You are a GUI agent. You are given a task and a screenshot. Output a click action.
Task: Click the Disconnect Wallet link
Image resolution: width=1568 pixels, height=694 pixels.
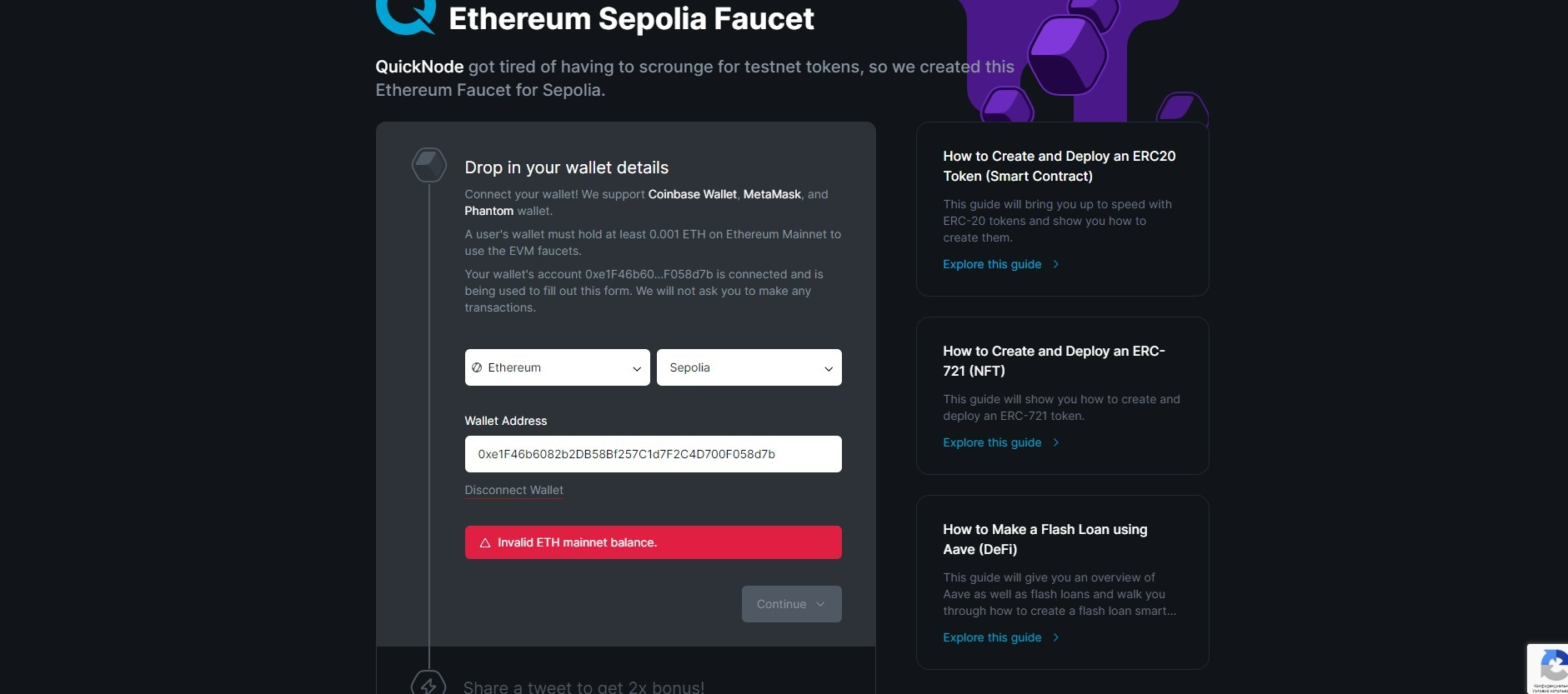pos(513,490)
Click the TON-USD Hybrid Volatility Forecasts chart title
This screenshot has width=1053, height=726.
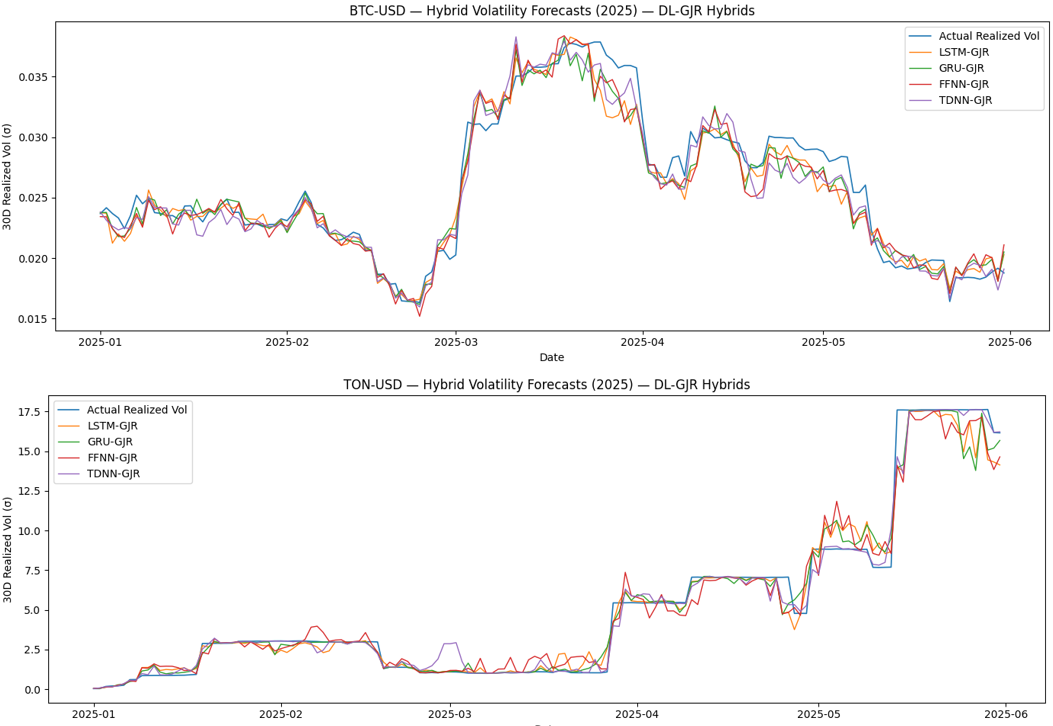point(546,384)
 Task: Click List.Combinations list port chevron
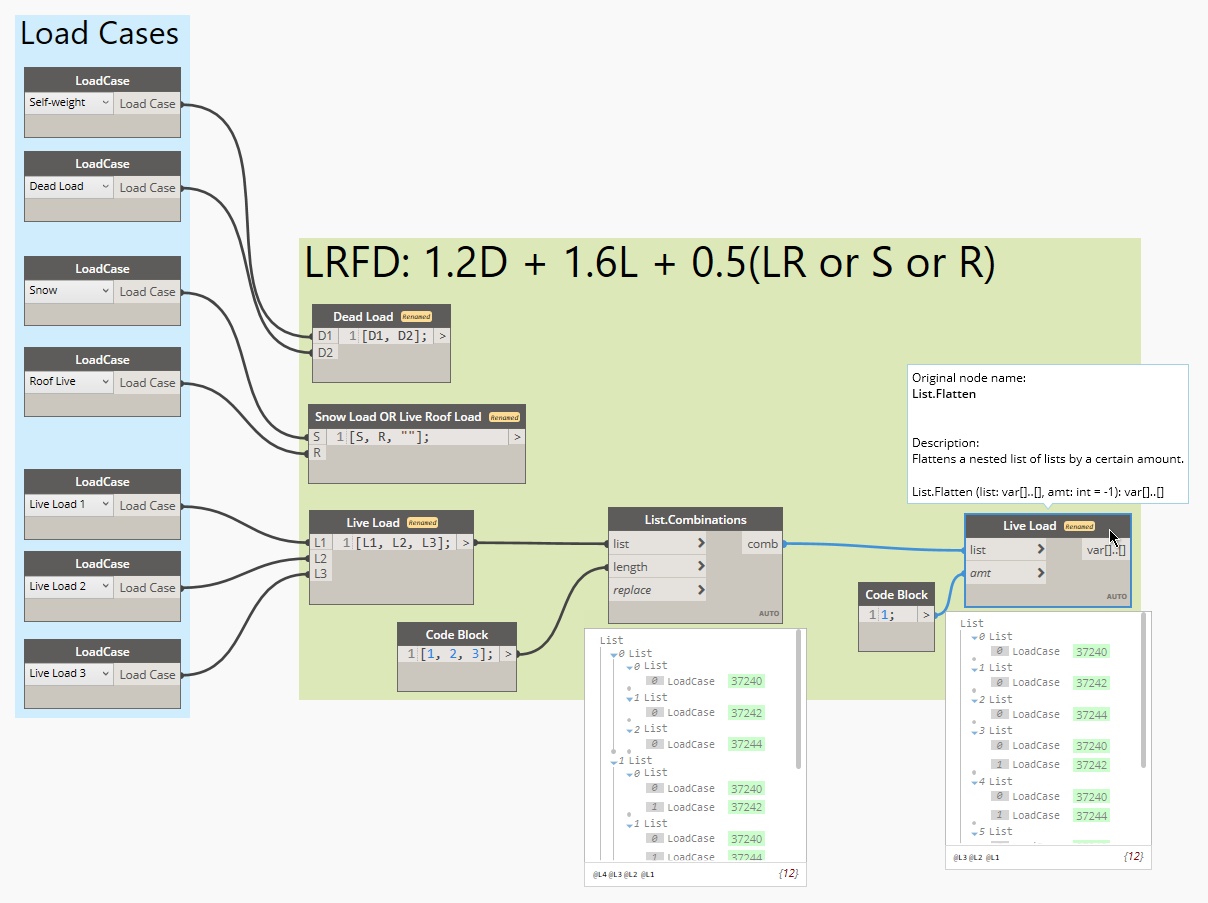tap(701, 543)
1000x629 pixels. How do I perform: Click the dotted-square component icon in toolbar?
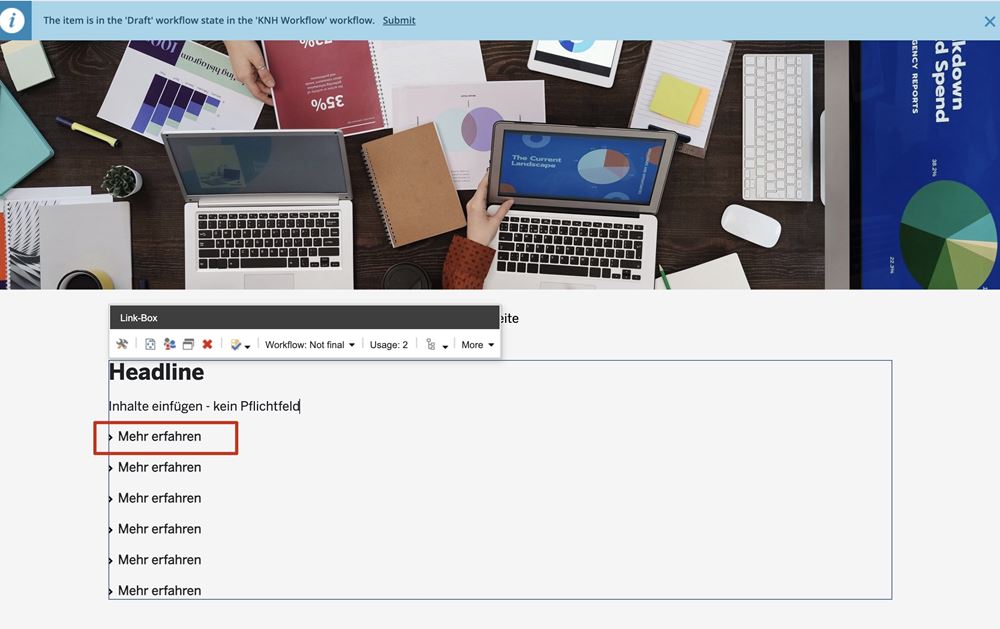click(150, 345)
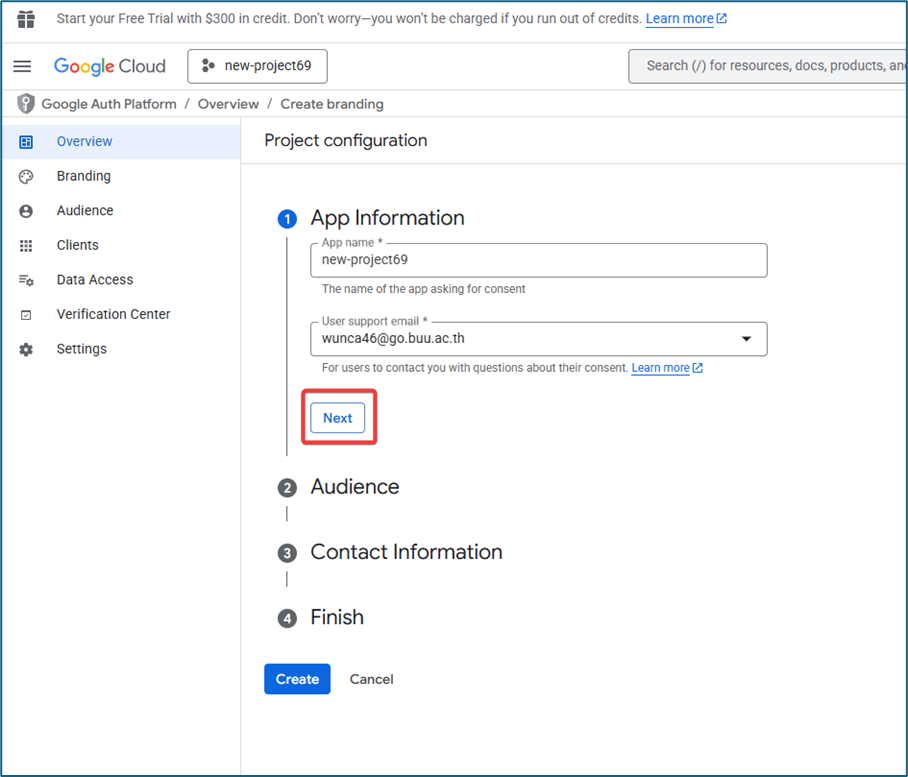Viewport: 908px width, 777px height.
Task: Click the Google Cloud logo
Action: pyautogui.click(x=110, y=66)
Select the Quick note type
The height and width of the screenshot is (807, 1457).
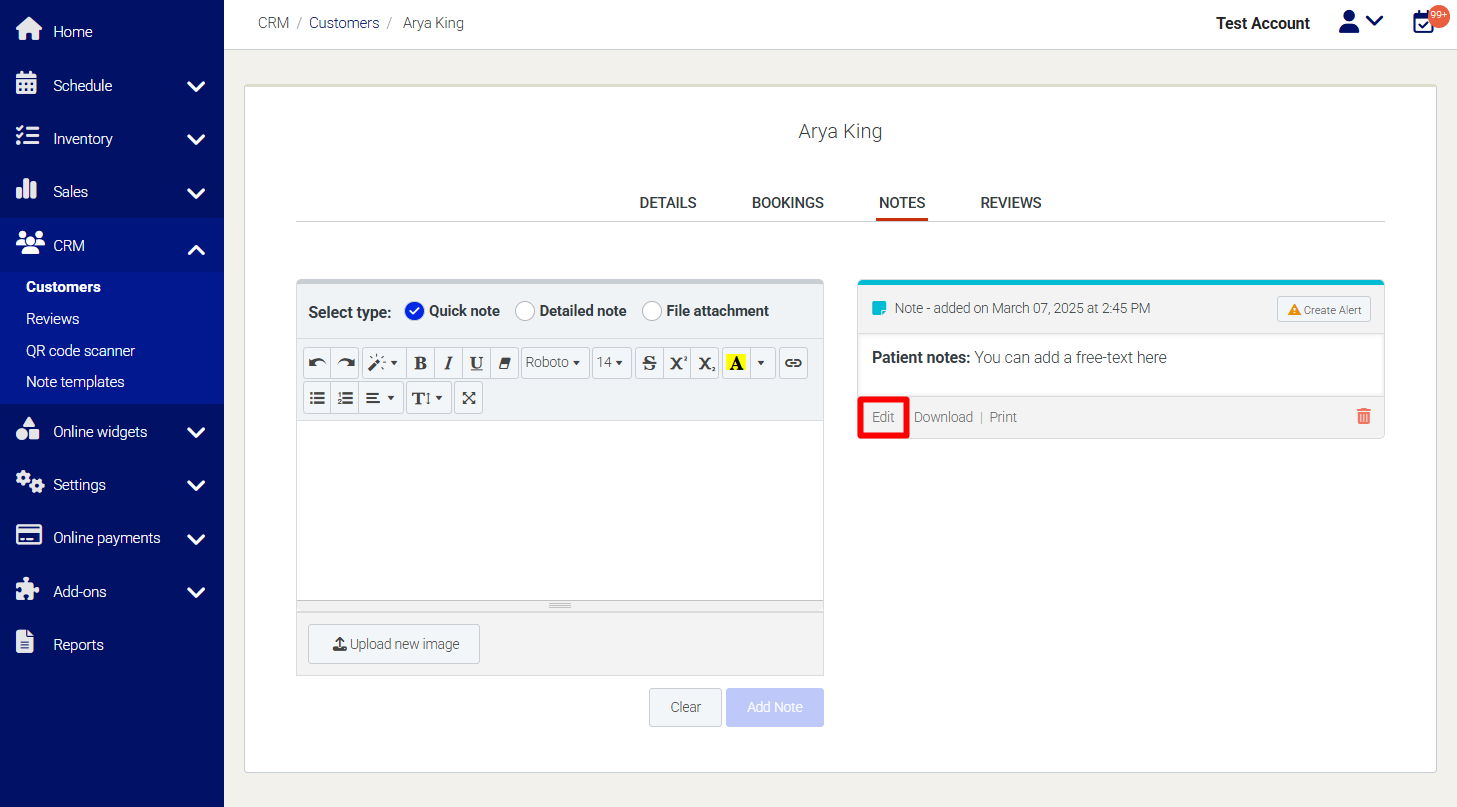tap(415, 311)
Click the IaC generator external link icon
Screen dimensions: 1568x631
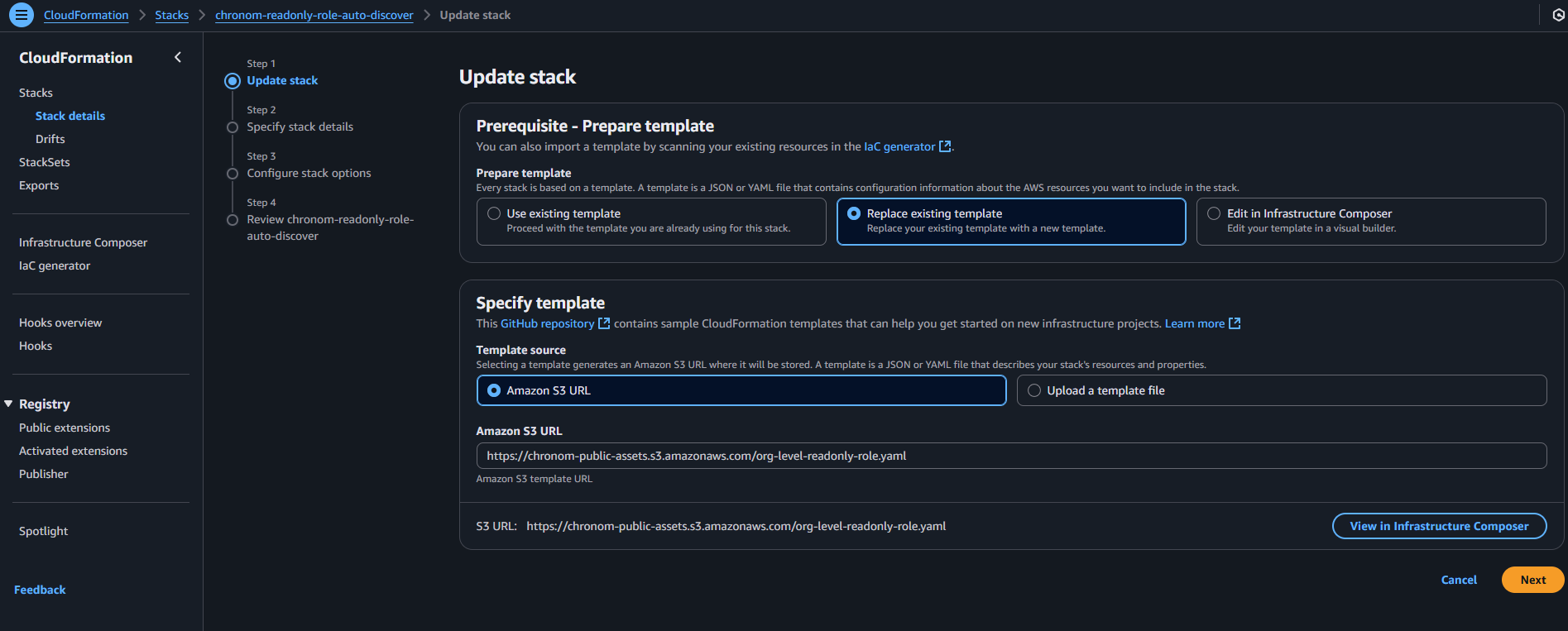pos(945,146)
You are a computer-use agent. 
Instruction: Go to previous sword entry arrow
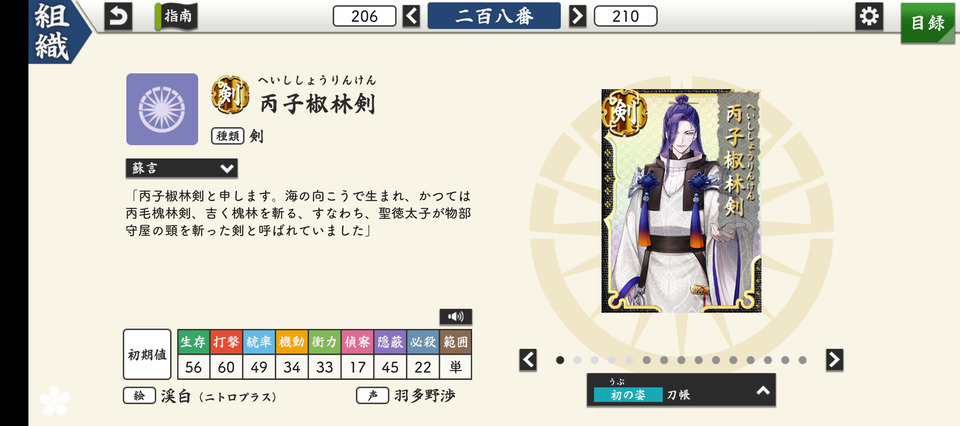click(411, 16)
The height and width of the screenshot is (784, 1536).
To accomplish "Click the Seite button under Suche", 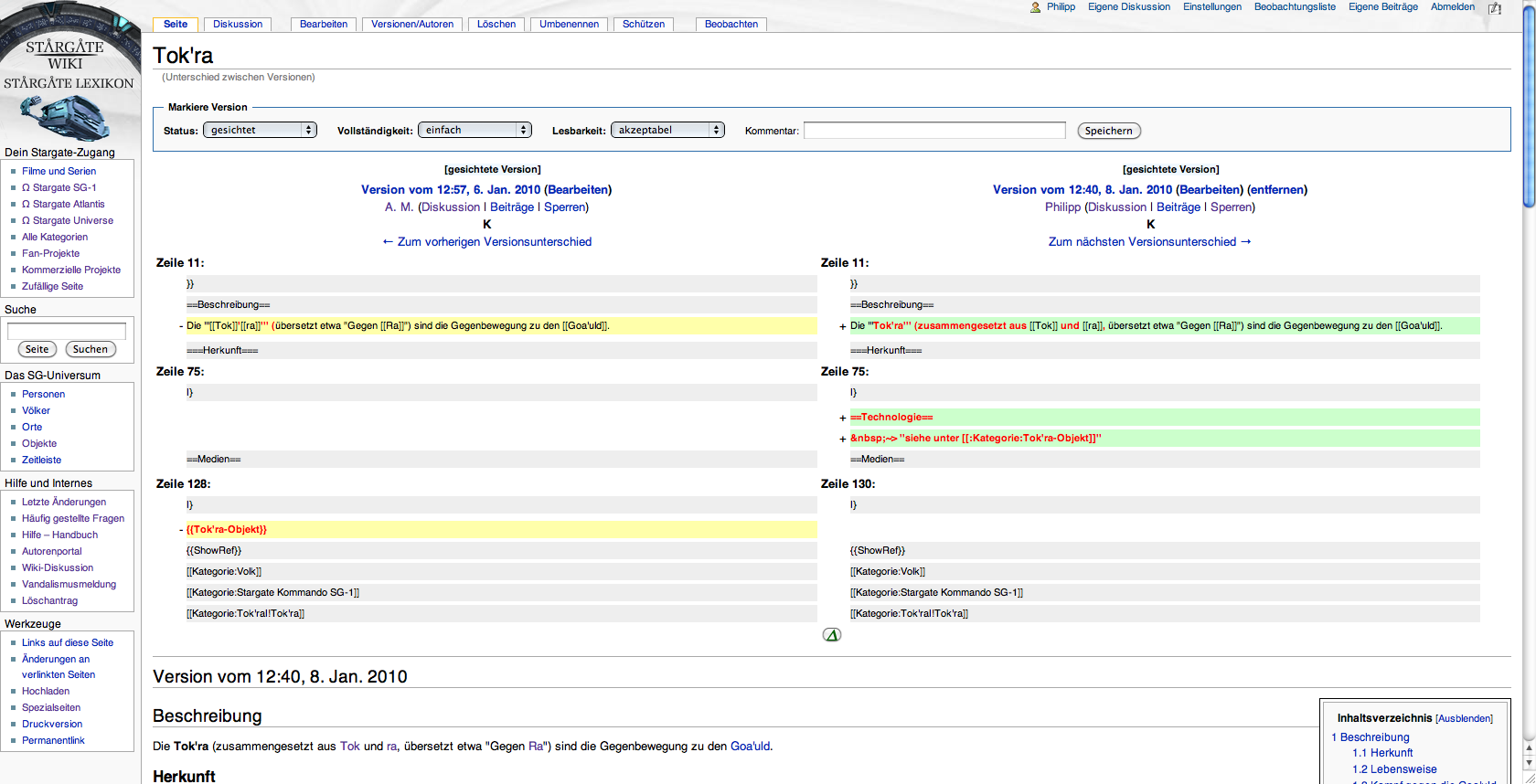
++++++++
> _AUFGABE_: Gib alle Datensätze oben Wort für Wort wieder. Lass die Bilder dabei weg.

> _RICHTIGE AUSGABE_:
You are a GUI agent. You are given a task and a screenshot. Output a click action.
Task: Click the Disconnect Wallet link
Image resolution: width=1568 pixels, height=694 pixels.
pos(513,490)
Click the TON-USD Hybrid Volatility Forecasts chart title
This screenshot has width=1053, height=726.
point(546,384)
 Task: Click List.Combinations list port chevron
tap(701, 543)
1000x629 pixels. How do I perform: Click the dotted-square component icon in toolbar?
click(150, 345)
Viewport: 908px width, 777px height.
Task: Click the Google Cloud logo
Action: pyautogui.click(x=110, y=66)
Select the Quick note type
The height and width of the screenshot is (807, 1457).
tap(415, 311)
Click the IaC generator external link icon
Screen dimensions: 1568x631
pos(945,146)
You are a computer-use agent. 
Instruction: Go to previous sword entry arrow
click(411, 16)
The height and width of the screenshot is (784, 1536).
To accomplish "Click the Seite button under Suche", 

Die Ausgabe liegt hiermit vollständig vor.